More usefully Marc Cortez examines "the call", that mysterious thing pastors get before they become pastors. It is a bit like getting the flu, except the flu only ruins your life for a few days. While the better looking Jonathan cries at Spiderman the Musical when he considers his and the New Zealand Baptist Research society have a couple of talks on leadership for your delectation.
Larry Hurtado as usual makes us all feel guilty for not knowing as much as he does with a very helpful blog on the state of scholarship around the Roman Imperial Cult and it's influence on the NT. If you are ever stuck for a PhD idea just pick one of his blog posts at random and you'll be guaranteed to find a subject that would keep any mortal man busy for decades.
Andrew Perriman argues against the common conception of Jesus' parables as an attempt to make his teaching clear and simple, rather he argues it was to confuse and obfuscicate. I think he is right in some cases but not in others. maybe Jesus didn't just have one MO when telling stories? (I know shocking right?)
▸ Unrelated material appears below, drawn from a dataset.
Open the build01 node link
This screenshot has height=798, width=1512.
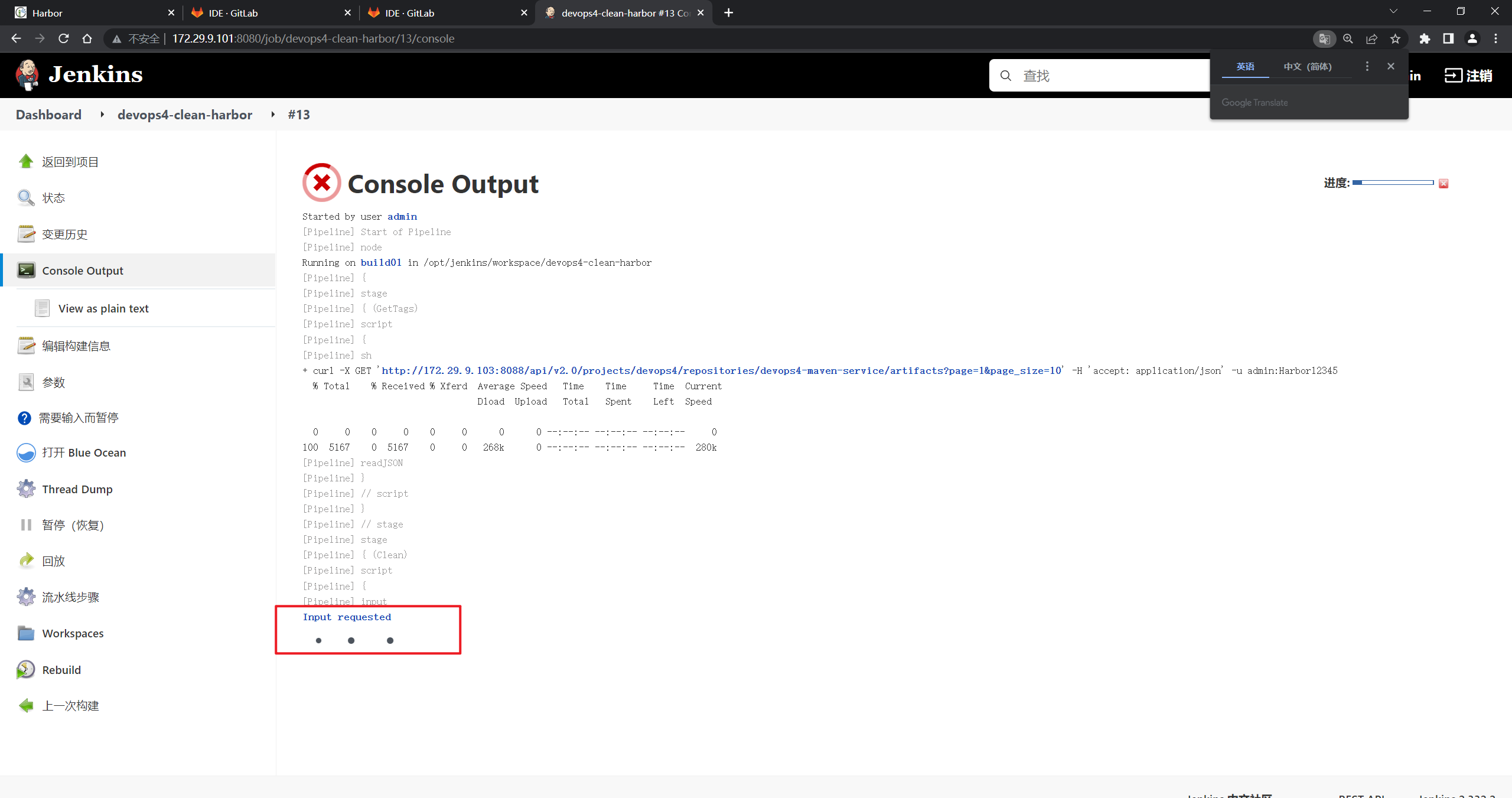pyautogui.click(x=381, y=262)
John Byron relates some new research on slavery in Eygypt to NT studies and the assumption that self sale slavery was a common practise in the ancient world.
While James Leonard provides us with a very nice comparative list of OT canons and the order of the books in some different traditions.
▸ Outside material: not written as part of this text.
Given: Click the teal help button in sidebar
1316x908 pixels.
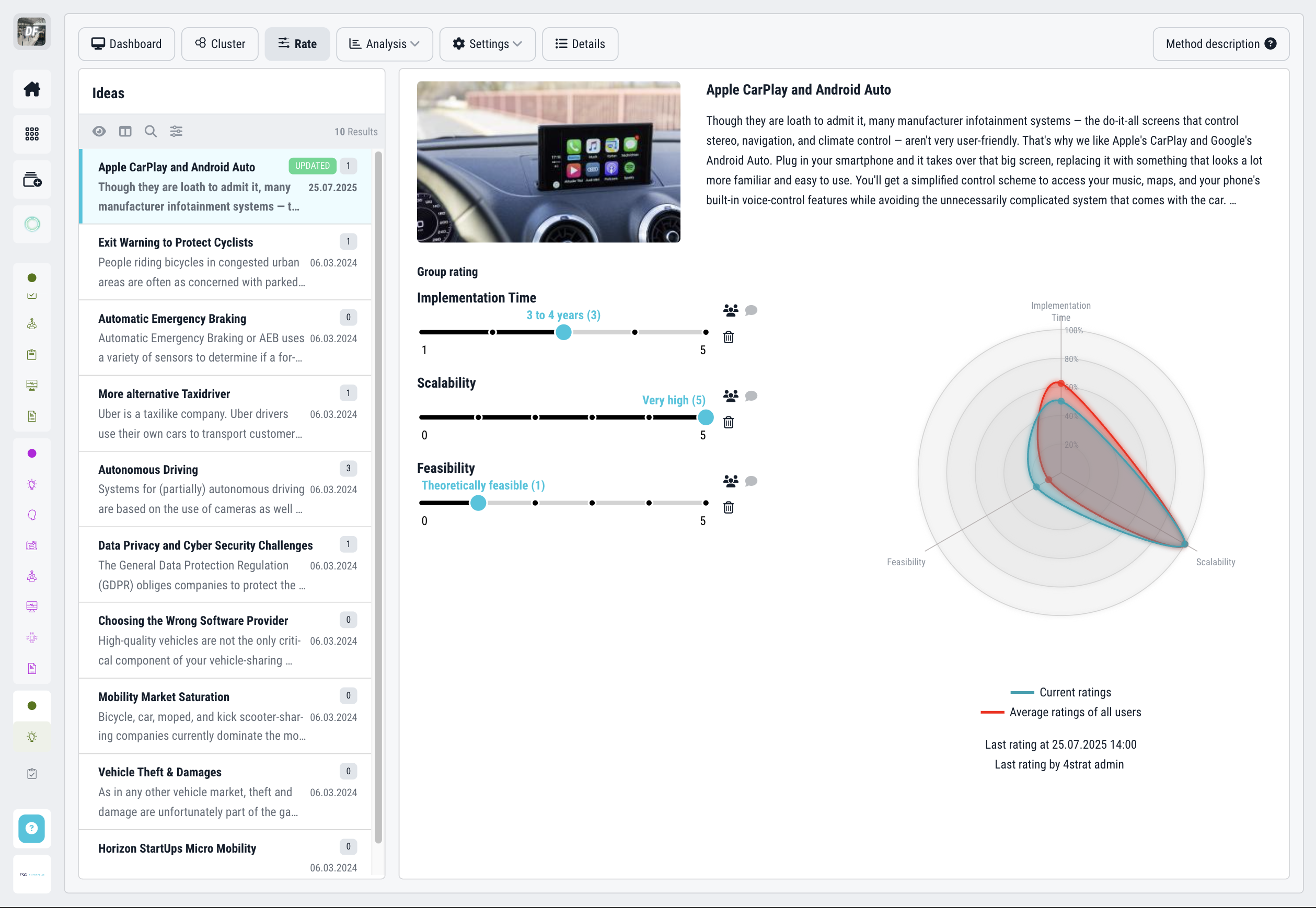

David Sessions does a great piece on the way self help doesn't work because the modern understanding of the self is a load of processed offal with italian herbs.
Kristen Rosser takes on a different sacred cow, that of the common misreading of Eph 5 relating Christ and the church to marriage. That is one of those misreadings on which enormous edificies of dopey theology are regularly constructed by lazy exegetes.
Need a book review? Nick Norelli is a book reviewing machine. just don't expect him to pander to your need for book sales, he'll review it when he is good and ready, alright!